Gisèle Pelicot is French, he lives in Mazan, in the south of Francewhere she moved with her husband Dominique Pelicot when they both retired. They met in 1971, Gisèle and Dominique, and not even two years later they decided to get married. Soon his children arrive, two boys and a girl, but also financial troubles: Pelicot loves to live beyond his means, which makes him go into heavy debt, until he has to bankrupt his company that worked in electricity to confirm. sectoral. The couple divorced to protect their assets from creditors, but they remarried in 2007. Because, as Gisèle Pelicot says today from a courtroom where one of the the most mass rape trials ever followedin these fifty years of life together she felt above all “lucky” to have “the perfect husband” by her side. Love is worthy of the greatest trust.
Of course, like all couples, the Pelicots also had their problems: she admitted that she had an affair, but he himself was not always faithful to her, nevertheless the two chose to continue together and, she recalls today with Gisèle’s disappointment. , mutual love. Until 2020 the police stopped Dominique for filming with a small camera up the skirts of some women at the local supermarket. They seized his phone, computer and various hard drives and then police found thousands of exchanges that took place on a free dating site, Coco.fr, and a separate chat room called “His son in them”, “Unbeknownst to him”. In this conversation the men talked about what they themselves defined as sexual relations. but that was really rape: carnal relations with their partners without their knowledge. In 2024, after an 18-month investigation spanning Europe, the site was closed and its owner arrested.
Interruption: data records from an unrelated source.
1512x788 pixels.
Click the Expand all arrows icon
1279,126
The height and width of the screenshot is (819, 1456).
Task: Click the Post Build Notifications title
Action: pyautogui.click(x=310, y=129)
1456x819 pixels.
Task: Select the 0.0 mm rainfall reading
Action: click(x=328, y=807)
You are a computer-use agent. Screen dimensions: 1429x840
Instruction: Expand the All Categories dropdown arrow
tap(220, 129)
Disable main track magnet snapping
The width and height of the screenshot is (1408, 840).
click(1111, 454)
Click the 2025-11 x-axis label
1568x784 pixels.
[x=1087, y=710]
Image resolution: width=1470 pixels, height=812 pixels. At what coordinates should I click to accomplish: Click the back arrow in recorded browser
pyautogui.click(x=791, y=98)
By reading this conversation, the police discovered that from July 2011 and up to the beginning of the investigations, so for about ten years, Dominique Pelicot had regularly given some Tempesta tablets to his wife at dinner time and grind them into food. , the drug sold in Italy as Tavor, a benzodiazepine used to treat anxiety and insomnia. He then allowed the men from the conversation with whom he had previously made arrangements to enter the house, allowing them to rape his unconscious wife. He filmed everything. On a USB stick investigators found a folder called “ABUS”. Hundreds of videos were cataloged by date, the name of the rapist as it appeared in the conversation and the number of rapes. There were 128 files present in this folder and 92 were the rapes apparently committed against the woman. The names of 83 rapists were on the list. The police, during the two years of investigations that followed, identified 51 of them, who were then arrested. Although you can ask to remain anonymous and have a closed door trial, as French law allows in cases of sexual violence, Gisèle Pelicot decided to have a public one so that her story and her words would reach as many people as possible. “I wanted to do this as a media event because I want society to change”he said.